Во всем увидишь ложь, что ты считал добром, И неизбежное — в порочном и преступном? Не опьянят тебя ни гордые слова, Ни битвы грозный шум, ни нежный плач свирели, В бесцельной суете искать ты будешь цели, И рваться к небесам, и жаждать божества. Продлятся дни твои в томленьи одиноком, И будет песнь твоя досуг твой отравлять, Но я ей силу дам печалью уязвлять Сердца, застывшие в безверии глубоком. И шопот истины, как бы он ни был слаб, В ней будет слышаться сквозь крики отрицанья…

О, если бы хоть здесь поэт оставил отвлеченный пафос, ему дано было бы, может быть, «уязвлять печалью сердца»! Но нет, он точно возгордился; точно и не произошло ничего; и недоверие становится каким-то злым и жестоким, чем дальше углубляешься в «молитвы новые», в «песни любви», чем лучше встречаешь стихи (а стихи действительно становятся все лучше, все легче).

Не уязвляется сердце печалью, не отзывается больше на лучшие стихи и даже злобится как-то: что же, было что-нибудь или ничего не было! Были народ и родина или нет? И душа торопится отвечать: нет. Чем дальше, тем больше торжествует схема, отвлеченность, книжность.
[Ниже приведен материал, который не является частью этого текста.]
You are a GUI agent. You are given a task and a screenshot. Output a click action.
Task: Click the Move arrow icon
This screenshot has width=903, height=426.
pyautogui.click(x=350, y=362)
Портрет Я долго знал ее, но разгадать не мог. Каким-то раздвоением чудесным Томилась в ней душа. Ее поставил бог На рубеже меж пошлым и небесным. Прибавить луч один к изменчивым чертам — И Винчи мог бы с них писать лицо Мадонны; Один убавить луч — за нею по пятам Развратник уличный помчится, ободренный (?)…

и т. д.

Как хорошо, как точно! Что же это — действительно — «портрет», человек или декадентская муза, созданная по рецепту, так что даже «лучи в ее изменчивых чертах» развешены на аптекарских весах? Не верю, не верю ни одному слову, не верю аптекарскому равновесию созданий божьих — людей и стихов, не вижу ни одной черты осязаемой, живой, искренней. Вначале был самообман — «родина», «народ», теперь подкралась ложь, мертвечина, симметрия. Как могу я поверить в то, что так страшно симметрично, в «богофильство» и «богофобство» Волынского, в «верхнюю и нижнюю бездну» Мережковского, в «два пути добра» Минского!